Your answer should contain every line of the records, transcribed word for word.

Segment Start: Records supplied

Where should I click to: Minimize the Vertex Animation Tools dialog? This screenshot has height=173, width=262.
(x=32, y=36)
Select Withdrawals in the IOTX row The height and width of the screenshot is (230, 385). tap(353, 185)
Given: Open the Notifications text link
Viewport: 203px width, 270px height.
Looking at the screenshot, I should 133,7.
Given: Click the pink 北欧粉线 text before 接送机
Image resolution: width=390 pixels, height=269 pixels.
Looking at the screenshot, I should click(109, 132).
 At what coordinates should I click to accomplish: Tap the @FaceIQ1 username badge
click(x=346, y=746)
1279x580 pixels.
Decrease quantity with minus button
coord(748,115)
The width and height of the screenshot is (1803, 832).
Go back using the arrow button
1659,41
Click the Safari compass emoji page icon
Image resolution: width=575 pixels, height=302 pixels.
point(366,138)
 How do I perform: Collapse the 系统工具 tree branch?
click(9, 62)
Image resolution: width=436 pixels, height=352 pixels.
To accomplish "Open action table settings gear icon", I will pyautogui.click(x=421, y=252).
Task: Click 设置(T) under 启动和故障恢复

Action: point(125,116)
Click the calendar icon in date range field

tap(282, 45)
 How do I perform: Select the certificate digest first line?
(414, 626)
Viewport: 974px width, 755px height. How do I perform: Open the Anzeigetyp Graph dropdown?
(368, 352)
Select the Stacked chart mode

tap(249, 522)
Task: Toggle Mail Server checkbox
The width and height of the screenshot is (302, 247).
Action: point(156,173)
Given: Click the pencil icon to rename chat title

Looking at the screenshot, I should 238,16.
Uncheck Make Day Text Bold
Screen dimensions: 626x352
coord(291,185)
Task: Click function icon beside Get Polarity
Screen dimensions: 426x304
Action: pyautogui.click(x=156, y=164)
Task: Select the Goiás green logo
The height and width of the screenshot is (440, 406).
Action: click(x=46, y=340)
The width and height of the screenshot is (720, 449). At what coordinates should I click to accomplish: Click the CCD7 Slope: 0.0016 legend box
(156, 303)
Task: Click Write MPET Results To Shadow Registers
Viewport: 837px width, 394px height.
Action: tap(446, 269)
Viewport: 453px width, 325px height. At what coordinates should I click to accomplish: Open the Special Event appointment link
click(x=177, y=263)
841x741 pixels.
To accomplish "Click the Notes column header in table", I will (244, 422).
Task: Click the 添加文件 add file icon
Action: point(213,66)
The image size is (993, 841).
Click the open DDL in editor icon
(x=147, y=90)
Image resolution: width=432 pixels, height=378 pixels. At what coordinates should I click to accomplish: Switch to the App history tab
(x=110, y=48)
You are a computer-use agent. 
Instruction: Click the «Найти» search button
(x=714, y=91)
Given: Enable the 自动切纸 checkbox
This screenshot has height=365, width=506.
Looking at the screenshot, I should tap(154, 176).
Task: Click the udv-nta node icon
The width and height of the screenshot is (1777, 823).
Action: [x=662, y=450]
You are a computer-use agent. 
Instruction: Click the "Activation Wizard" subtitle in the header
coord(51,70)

Segment End: Records supplied

» Your solution:
Where should I click to: Minimize the Vertex Animation Tools dialog? This screenshot has height=173, width=262.
(x=32, y=36)
Select Withdrawals in the IOTX row The height and width of the screenshot is (230, 385). tap(353, 185)
Given: Open the Notifications text link
Viewport: 203px width, 270px height.
Looking at the screenshot, I should 133,7.
Given: Click the pink 北欧粉线 text before 接送机
Image resolution: width=390 pixels, height=269 pixels.
Looking at the screenshot, I should click(109, 132).
 At what coordinates should I click to accomplish: Tap the @FaceIQ1 username badge
click(x=346, y=746)
1279x580 pixels.
Decrease quantity with minus button
coord(748,115)
The width and height of the screenshot is (1803, 832).
Go back using the arrow button
1659,41
Click the Safari compass emoji page icon
Image resolution: width=575 pixels, height=302 pixels.
point(366,138)
 How do I perform: Collapse the 系统工具 tree branch?
click(9, 62)
Image resolution: width=436 pixels, height=352 pixels.
To accomplish "Open action table settings gear icon", I will pyautogui.click(x=421, y=252).
Task: Click 设置(T) under 启动和故障恢复

Action: point(125,116)
Click the calendar icon in date range field

tap(282, 45)
 How do I perform: Select the certificate digest first line?
(414, 626)
Viewport: 974px width, 755px height. How do I perform: Open the Anzeigetyp Graph dropdown?
(368, 352)
Select the Stacked chart mode

tap(249, 522)
Task: Toggle Mail Server checkbox
The width and height of the screenshot is (302, 247).
Action: point(156,173)
Given: Click the pencil icon to rename chat title

Looking at the screenshot, I should 238,16.
Uncheck Make Day Text Bold
Screen dimensions: 626x352
coord(291,185)
Task: Click function icon beside Get Polarity
Screen dimensions: 426x304
Action: pyautogui.click(x=156, y=164)
Task: Select the Goiás green logo
The height and width of the screenshot is (440, 406).
Action: click(x=46, y=340)
The width and height of the screenshot is (720, 449). At what coordinates should I click to accomplish: Click the CCD7 Slope: 0.0016 legend box
(156, 303)
Task: Click Write MPET Results To Shadow Registers
Viewport: 837px width, 394px height.
Action: tap(446, 269)
Viewport: 453px width, 325px height. At what coordinates should I click to accomplish: Open the Special Event appointment link
click(x=177, y=263)
841x741 pixels.
To accomplish "Click the Notes column header in table", I will (244, 422).
Task: Click the 添加文件 add file icon
Action: point(213,66)
The image size is (993, 841).
Click the open DDL in editor icon
(x=147, y=90)
Image resolution: width=432 pixels, height=378 pixels. At what coordinates should I click to accomplish: Switch to the App history tab
(x=110, y=48)
You are a computer-use agent. 
Instruction: Click the «Найти» search button
(x=714, y=91)
Given: Enable the 自动切纸 checkbox
This screenshot has height=365, width=506.
Looking at the screenshot, I should tap(154, 176).
Task: Click the udv-nta node icon
The width and height of the screenshot is (1777, 823).
Action: [x=662, y=450]
You are a computer-use agent. 
Instruction: Click the "Activation Wizard" subtitle in the header
coord(51,70)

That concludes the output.